Additionally, 40 qualitative interviews were conducted with government agencies, financial institutions, women business associations and other stakeholders in the entrepreneurial ecosystem.
The report titled “Mapping the market potential and accelerating finance for women SME entrepreneurs in Bangladesh” will be unveiled at a programme in Dhaka today.
Only 31 percent of the women SME entrepreneurs were able to finance most of their entire business requirements, the report found. On a regional basis, enterprises in Rajshahi had the widest gap in financing, averaging Tk 10.67 lakh per enterprise, followed by Khulna. The lowest average financing gap was seen in Barisal.
Though women-owned businesses are viewed as the new economic agents of change in Bangladesh, limited access to finance coupled with socio-cultural barriers restricts their participation in economic activities. Even different initiatives taken by the government and the Bangladesh Bank have failed to inspire lenders to extend loans to women entrepreneurs.
As per BB's 'Small and Medium Enterprise Credit Policies and Programmes', the interest rate for women SME entrepreneurs should not be higher than 10 percent.

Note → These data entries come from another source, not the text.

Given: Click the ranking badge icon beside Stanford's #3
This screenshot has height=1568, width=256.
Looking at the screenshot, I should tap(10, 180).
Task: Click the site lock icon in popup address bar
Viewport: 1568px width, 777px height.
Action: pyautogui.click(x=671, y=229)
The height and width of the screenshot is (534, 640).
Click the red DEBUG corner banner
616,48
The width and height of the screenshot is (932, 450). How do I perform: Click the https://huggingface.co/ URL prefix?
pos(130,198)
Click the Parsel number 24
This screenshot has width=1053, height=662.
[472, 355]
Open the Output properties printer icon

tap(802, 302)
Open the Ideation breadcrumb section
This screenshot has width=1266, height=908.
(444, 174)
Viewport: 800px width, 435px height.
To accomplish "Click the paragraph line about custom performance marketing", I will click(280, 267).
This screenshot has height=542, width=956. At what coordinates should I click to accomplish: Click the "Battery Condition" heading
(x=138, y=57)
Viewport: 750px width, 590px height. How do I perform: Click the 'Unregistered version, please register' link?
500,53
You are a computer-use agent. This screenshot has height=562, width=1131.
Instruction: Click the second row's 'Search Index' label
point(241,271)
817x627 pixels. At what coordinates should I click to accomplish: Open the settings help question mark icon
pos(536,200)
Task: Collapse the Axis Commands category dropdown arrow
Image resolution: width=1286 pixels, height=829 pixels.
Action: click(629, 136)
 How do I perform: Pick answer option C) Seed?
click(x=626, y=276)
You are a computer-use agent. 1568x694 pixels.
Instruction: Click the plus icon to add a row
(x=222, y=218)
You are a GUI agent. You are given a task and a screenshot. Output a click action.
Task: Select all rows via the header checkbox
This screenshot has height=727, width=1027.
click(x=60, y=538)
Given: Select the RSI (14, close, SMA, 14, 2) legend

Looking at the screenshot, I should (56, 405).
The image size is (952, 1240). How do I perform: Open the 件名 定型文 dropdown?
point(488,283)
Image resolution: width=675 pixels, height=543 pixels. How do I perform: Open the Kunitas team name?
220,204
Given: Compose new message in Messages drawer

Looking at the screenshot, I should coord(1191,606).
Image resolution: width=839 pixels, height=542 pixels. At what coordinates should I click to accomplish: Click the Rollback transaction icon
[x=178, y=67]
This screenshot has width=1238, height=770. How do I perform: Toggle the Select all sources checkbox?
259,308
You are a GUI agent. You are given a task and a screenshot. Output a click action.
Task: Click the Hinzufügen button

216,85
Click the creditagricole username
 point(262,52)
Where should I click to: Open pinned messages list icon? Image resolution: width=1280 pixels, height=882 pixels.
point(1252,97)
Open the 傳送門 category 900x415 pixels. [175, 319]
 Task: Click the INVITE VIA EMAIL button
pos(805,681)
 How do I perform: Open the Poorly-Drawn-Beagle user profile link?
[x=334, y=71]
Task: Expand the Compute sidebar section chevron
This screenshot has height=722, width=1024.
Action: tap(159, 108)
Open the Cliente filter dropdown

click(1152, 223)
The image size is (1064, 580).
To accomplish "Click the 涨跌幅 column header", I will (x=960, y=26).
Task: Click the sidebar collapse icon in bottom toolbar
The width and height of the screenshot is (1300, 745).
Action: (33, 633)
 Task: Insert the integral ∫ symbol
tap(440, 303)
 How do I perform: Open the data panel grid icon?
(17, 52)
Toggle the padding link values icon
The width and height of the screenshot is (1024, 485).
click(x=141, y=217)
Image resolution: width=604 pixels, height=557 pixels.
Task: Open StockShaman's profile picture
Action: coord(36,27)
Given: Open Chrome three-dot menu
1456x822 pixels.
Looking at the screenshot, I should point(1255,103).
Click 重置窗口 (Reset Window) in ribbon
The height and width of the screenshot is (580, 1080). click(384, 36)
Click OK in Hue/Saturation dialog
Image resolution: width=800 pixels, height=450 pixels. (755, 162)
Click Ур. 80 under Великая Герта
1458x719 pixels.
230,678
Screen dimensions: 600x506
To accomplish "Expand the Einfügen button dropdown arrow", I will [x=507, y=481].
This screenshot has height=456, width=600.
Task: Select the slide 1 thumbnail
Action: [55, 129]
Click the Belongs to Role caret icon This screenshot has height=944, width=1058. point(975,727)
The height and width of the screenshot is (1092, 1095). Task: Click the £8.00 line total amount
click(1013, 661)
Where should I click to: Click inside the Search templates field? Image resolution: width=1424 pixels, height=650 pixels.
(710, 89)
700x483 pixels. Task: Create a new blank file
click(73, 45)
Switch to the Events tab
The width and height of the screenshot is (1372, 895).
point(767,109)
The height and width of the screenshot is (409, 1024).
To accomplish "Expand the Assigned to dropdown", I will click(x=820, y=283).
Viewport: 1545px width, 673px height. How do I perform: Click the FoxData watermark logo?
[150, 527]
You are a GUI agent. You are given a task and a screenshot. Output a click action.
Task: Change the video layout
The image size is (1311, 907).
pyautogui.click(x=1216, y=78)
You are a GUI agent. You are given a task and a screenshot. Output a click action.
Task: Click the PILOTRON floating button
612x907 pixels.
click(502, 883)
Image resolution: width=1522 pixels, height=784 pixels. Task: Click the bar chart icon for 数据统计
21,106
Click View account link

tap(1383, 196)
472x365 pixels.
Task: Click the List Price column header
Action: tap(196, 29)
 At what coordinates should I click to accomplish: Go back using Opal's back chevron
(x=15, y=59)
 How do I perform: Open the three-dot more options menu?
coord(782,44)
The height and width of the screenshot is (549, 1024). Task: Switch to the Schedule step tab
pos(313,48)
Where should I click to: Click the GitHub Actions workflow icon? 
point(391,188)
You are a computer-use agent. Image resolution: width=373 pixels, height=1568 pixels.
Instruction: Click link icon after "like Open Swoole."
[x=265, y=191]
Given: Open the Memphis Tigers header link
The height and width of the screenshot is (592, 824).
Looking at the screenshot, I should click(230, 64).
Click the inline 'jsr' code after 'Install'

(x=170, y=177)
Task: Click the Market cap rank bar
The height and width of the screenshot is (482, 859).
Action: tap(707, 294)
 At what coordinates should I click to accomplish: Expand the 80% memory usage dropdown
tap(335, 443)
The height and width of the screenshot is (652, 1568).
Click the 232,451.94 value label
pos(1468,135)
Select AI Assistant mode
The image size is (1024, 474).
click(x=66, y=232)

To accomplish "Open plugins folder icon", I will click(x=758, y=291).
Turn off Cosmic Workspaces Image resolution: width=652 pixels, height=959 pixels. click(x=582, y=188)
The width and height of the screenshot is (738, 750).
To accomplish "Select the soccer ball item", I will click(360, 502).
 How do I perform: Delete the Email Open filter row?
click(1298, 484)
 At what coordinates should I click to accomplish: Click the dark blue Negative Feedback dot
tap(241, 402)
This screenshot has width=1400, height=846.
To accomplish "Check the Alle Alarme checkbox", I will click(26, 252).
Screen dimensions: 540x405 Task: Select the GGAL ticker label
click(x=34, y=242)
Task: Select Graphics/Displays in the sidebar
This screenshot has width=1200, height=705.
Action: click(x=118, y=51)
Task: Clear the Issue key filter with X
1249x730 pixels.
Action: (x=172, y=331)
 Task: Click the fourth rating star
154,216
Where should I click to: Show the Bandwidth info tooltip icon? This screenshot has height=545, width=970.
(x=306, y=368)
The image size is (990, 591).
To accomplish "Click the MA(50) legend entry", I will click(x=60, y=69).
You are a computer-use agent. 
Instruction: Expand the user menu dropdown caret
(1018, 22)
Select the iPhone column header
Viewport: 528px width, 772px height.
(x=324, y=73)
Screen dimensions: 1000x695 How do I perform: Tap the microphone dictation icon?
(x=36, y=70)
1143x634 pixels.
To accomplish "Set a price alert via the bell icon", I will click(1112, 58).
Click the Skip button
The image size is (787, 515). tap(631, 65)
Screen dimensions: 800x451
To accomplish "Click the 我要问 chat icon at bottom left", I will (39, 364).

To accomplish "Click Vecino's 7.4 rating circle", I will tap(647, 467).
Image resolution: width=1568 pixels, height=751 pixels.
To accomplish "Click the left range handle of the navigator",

Loans of up to Tk 25 lakh ($32,000) can be sanctioned against personal guarantee to them, it said. Banks are encouraged to set up dedicated desks for women entrepreneurs, as per the BB initiative. The survey found that 76 percent of women SME entrepreneurs were not aware of any government or bank instituted scheme for women SME entrepreneurs in Bangladesh.
“However, for various reasons, these initiatives have been unable to make the intended impact on women SME entrepreneurs' access to finance,” it said.
Many women entrepreneurs want to expand their business, but banks do not lend them to support their growth, Ananya Wahid Kader, senior financial sector specialist of the World Bank Group, who led the survey, told The Daily Star.
Bankers said that they do not have information, be it turnover or nonperforming loans, on women entrepreneurs.
Nearly 70 percent of the women entrepreneurs in Bangladesh are in micro and rural enterprises, so they often tend to be small, with limited access to markets and information. The overall demand for finance among women-owned SMEs is estimated to be approximately Tk 9,975 crore ($1.29 billion), according to the findings of the survey.
Of the sum, 49 percent or Tk 4,851 crore is required to meet working capital for day-to-day operations. Nearly two-thirds of the surveyed women SME entrepreneurs were unable to finance more than 75 percent of their entire business requirements.
Lending to women-owned enterprises as a proportion of the total SME portfolio has hovered around 3 to 4 percent over the past five years (2010-14).
Around 88 percent of women SME entrepreneurs expressed dissatisfaction with the loan application process.
On average, women SME entrepreneurs made nearly 13 visits to the bank to get their loan approved.
High turnaround time for loan sanctions proved to be an expensive challenge to women, with sanctioning time averaging 137 days, according to the report.
The women business owners surveyed during the study were growth-oriented, generating an average annual turnover of Tk 16 lakh and earning marginal profits of Tk 2.7 lakh.
Further, nearly 80 percent of the women SME entrepreneurs surveyed sought formal credit for expanding their business.
The highest average profit per enterprise was noted for those enterprises engaged in agro and food services, followed by those in the healthcare and pharmaceutical industry. The IFC report has also come up with some recommendations to boost access to finance for women SME entrepreneurs.
The focus of the recommendations is on improving the capacity of banks in Bangladesh to better serve the women SME entrepreneurs by employing responsible finance practices.
The study sketches out a framework for developing specially designed products for women, outlining specific aspects that are necessary to reach women SMEs.
Educating women entrepreneurs is also vital, according to the report.